Chryseis rescued from Agamemnon Joseph-Marie Vien circa 1780/1785
This is indeed a brutal and a harrowing book, but Barker does not just leave Briseis and others as just brutalised victims. Women lived through this kind of dire history, still having to find a way to make their own lives matter.
More than the story of battling kings, – Priam, Agamemnon – bloody warrior heroes – Hector, Ajax, Achilles, Patroclus – it is the women, the powerless, the ones without the fine heroic lays devoted to their stories – who occupy the foreground here. And Barker makes me believe that these, who have come to us only as names, might indeed have been truly as she imagines them.

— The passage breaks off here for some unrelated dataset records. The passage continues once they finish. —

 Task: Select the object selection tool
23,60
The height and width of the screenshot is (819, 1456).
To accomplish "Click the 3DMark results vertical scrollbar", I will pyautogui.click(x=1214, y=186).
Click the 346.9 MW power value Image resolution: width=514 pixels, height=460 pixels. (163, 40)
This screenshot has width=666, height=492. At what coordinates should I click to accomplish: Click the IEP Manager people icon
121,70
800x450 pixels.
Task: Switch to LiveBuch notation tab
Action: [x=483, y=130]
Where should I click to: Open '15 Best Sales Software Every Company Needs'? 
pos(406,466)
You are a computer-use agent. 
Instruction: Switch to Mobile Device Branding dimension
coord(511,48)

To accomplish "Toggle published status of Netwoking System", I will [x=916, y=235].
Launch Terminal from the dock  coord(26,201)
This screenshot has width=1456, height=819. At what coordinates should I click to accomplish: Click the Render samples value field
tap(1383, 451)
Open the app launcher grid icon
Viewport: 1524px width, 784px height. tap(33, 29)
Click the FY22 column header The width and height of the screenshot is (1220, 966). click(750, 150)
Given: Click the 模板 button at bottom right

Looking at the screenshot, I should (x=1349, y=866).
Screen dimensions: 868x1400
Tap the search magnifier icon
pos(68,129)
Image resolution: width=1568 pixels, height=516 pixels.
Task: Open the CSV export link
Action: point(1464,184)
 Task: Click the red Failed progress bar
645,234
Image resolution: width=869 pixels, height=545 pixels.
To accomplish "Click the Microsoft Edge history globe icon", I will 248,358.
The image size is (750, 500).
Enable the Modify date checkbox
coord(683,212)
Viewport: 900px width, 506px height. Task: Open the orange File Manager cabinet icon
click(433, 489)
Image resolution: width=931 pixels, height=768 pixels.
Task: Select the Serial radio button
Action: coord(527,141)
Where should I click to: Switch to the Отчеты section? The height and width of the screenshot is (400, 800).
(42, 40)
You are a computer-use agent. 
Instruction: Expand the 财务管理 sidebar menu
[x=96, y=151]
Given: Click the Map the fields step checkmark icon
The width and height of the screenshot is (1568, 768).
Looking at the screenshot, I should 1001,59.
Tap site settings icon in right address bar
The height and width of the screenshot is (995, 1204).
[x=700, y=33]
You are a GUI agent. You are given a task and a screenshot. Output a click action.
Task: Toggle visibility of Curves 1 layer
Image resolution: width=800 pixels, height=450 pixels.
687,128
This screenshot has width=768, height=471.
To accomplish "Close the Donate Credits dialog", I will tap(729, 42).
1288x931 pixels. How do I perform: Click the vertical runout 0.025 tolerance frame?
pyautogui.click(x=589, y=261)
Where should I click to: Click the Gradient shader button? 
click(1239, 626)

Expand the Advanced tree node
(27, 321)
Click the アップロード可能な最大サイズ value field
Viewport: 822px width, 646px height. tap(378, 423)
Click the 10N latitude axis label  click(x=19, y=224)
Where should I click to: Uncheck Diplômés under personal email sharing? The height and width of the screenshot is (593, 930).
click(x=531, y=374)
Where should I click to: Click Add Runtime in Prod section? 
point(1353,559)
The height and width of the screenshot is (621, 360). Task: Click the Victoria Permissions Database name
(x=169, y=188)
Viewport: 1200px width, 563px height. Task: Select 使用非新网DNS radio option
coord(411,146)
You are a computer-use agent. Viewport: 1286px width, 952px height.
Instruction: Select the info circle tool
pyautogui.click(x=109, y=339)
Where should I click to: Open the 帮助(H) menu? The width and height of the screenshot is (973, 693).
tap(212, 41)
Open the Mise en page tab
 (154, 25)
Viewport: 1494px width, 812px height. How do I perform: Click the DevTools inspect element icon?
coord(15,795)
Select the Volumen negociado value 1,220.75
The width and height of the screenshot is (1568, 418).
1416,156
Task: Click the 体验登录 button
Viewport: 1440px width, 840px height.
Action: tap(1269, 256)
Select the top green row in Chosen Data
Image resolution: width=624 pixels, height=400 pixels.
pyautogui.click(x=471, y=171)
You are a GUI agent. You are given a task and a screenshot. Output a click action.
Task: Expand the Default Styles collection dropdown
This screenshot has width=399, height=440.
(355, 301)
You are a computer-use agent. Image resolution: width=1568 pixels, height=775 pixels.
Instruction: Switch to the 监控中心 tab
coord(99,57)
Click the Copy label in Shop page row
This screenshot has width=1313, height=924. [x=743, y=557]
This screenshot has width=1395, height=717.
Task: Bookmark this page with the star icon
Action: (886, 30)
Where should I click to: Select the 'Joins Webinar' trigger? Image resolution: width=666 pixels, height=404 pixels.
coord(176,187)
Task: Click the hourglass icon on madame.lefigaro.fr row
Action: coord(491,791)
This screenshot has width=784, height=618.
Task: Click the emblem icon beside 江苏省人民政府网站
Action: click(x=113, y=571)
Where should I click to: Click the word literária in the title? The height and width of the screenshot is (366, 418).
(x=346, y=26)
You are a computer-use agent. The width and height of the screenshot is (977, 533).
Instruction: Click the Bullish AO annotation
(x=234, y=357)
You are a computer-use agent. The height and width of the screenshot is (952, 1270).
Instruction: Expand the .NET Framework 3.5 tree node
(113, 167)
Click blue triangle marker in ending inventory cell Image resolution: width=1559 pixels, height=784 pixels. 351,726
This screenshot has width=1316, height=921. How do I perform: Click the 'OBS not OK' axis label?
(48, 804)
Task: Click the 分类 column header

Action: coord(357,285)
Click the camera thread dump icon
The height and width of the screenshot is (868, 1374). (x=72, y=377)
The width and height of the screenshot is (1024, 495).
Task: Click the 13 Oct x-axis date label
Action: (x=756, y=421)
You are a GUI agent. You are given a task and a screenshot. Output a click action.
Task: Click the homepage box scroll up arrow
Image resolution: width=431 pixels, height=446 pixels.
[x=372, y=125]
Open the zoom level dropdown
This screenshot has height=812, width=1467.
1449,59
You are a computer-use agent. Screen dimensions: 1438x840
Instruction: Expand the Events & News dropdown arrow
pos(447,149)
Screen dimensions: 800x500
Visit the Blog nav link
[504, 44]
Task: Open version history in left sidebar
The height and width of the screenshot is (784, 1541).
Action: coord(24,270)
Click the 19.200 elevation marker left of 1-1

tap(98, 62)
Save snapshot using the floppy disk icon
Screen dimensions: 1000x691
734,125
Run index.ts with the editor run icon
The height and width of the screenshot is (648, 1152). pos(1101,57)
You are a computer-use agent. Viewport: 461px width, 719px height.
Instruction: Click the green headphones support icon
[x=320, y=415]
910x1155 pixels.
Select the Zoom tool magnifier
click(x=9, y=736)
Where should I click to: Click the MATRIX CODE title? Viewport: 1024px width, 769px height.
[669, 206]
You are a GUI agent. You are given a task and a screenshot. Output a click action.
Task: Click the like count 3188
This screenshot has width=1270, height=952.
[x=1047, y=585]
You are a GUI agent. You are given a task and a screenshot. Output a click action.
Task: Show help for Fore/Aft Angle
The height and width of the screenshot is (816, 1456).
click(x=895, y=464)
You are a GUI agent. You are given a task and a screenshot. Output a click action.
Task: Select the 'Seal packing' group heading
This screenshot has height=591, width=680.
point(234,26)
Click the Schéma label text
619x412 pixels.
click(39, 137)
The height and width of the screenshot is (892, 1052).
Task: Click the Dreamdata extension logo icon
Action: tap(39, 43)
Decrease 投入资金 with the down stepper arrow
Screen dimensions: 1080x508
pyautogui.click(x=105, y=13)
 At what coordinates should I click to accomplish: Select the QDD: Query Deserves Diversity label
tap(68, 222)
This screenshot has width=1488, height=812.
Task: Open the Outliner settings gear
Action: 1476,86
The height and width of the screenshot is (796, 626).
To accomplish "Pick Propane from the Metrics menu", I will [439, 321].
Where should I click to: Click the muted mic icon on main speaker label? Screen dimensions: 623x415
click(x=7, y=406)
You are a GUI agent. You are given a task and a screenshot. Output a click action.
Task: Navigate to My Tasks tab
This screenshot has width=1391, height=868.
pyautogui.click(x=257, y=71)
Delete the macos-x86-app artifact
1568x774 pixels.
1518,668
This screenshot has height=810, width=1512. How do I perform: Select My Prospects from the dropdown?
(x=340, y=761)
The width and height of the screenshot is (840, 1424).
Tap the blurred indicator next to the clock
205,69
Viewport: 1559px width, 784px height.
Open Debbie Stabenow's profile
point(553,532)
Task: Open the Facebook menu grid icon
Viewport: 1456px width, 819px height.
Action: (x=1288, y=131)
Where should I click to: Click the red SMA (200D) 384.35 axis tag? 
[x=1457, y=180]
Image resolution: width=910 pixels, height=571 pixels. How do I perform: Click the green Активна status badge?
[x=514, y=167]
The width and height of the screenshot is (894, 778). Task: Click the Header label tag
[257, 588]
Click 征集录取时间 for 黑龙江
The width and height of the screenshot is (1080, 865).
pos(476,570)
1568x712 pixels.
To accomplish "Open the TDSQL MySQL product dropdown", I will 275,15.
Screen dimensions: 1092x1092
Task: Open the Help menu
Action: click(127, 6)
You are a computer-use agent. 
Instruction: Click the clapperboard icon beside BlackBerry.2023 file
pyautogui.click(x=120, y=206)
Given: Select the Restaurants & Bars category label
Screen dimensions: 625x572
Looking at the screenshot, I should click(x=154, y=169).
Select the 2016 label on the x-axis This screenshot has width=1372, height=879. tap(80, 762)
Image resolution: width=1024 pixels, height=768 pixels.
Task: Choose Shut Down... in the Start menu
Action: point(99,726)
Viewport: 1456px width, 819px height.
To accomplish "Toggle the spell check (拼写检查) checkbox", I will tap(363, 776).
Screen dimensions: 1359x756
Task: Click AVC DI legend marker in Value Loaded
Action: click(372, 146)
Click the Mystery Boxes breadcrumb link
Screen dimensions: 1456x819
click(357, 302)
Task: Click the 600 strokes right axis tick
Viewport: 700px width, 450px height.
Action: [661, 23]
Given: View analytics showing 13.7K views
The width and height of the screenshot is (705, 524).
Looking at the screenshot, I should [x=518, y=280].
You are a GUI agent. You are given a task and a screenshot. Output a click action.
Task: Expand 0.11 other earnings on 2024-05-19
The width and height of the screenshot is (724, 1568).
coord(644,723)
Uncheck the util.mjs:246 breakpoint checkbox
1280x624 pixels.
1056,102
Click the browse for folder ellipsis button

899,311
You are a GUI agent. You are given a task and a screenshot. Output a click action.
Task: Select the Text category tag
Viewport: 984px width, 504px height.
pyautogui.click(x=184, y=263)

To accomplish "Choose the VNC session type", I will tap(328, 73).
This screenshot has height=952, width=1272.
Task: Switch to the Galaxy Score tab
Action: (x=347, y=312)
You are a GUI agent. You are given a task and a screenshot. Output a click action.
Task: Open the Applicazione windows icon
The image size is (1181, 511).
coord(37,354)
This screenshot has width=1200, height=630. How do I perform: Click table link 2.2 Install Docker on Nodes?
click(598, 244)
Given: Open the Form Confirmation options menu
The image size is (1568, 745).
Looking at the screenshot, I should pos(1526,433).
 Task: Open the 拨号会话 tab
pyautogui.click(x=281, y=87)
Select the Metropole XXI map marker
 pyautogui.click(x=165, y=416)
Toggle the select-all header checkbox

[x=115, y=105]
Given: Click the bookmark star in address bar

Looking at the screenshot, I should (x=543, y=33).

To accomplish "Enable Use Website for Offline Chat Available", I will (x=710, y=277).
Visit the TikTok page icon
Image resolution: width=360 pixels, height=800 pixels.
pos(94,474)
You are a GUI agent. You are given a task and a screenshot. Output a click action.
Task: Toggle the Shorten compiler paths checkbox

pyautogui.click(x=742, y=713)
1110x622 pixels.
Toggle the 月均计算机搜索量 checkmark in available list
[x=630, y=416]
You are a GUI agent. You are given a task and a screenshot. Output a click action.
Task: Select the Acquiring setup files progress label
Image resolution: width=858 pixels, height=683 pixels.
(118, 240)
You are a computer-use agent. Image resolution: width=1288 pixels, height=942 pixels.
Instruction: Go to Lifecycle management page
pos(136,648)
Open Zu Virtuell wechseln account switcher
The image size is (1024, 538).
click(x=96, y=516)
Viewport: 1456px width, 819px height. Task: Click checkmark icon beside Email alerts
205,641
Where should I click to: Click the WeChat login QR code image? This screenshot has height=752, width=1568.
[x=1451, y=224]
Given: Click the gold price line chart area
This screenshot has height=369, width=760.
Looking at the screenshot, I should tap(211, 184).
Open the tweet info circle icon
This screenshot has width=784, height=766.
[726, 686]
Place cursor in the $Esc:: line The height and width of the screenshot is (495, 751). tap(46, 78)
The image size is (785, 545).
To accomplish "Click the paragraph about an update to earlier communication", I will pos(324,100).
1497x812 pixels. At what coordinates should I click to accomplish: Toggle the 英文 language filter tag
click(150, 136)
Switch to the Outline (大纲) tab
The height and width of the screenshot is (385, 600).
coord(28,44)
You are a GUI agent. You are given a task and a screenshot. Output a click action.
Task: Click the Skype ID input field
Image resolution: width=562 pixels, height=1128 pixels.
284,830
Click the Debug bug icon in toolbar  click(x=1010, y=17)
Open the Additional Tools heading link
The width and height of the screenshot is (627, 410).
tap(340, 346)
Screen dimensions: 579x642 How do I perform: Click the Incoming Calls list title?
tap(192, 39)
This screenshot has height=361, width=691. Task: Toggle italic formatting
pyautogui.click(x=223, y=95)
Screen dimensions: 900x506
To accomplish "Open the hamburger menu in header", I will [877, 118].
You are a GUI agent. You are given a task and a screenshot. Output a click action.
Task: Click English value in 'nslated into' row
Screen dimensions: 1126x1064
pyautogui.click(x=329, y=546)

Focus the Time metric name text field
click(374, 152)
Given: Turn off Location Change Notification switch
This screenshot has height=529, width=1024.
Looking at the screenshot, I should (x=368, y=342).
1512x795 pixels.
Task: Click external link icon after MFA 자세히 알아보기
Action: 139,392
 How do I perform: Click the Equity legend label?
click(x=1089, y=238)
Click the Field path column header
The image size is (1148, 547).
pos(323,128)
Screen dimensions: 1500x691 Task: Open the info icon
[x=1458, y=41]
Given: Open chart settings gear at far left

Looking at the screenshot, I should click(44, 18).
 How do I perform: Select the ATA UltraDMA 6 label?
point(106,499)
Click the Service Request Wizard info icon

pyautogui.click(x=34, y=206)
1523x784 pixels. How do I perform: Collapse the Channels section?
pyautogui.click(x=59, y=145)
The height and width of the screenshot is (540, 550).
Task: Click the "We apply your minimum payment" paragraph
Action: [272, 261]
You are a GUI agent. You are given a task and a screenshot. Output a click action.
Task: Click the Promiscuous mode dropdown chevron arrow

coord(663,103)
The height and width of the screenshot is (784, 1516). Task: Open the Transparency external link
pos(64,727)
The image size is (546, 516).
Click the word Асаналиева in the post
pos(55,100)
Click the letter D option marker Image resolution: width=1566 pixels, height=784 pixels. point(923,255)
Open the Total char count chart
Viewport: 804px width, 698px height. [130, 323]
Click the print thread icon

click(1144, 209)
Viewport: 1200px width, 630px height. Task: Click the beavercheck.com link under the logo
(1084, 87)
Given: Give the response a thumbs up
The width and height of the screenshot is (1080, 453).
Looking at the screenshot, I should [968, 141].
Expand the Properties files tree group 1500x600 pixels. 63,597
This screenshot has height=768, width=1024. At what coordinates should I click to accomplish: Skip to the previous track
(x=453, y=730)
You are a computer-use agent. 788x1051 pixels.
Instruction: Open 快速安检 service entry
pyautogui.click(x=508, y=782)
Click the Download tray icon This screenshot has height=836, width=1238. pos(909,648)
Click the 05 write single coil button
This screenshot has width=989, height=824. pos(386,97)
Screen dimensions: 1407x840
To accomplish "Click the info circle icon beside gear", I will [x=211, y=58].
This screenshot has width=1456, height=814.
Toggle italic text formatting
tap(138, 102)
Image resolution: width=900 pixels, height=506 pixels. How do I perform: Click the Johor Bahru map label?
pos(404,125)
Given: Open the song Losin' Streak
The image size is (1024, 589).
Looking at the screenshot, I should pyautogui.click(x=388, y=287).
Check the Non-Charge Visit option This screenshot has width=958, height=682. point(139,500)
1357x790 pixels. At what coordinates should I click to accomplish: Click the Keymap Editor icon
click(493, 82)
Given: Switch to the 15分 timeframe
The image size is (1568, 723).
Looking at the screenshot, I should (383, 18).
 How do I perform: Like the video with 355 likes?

Recounting Priam, king of Troy, in supplication for the return of the broken and humiliated body of his son, Briseis contrasts the power a defeated king may still wield, with the lives, the lack of power, of the women, even the most powerful, who are objects of ownership, in her society:
I do what no man before me has ever done. I kiss the hands of the man who killed my son
Those words echoed round me, as I stood in the storage hut, surrounded on all sides by the wealth Achilles had plundered from burning cities. I thought:
And I do what countless women before me have been forced to do. I spread my legs for the man who killed my husband and my brothers
She does of course not flinch from how these human spoils of war were treated – the women who ‘belonged’ to the vanquished were there to slake the sexual thirst of the army just as captured wine and livestock were there to slake their appetite for food and drink – but she does not focus on the blow by blow, the awful and graphic details of their treatment by the conquering army. How, in this world, did these women live.?What were their thoughts, their feelings, how did they adapt, how connect, how survive? Victims of war – but also individuals with histories – and also perhaps, desires for a future, perhaps even an imagination for the ending of endless war.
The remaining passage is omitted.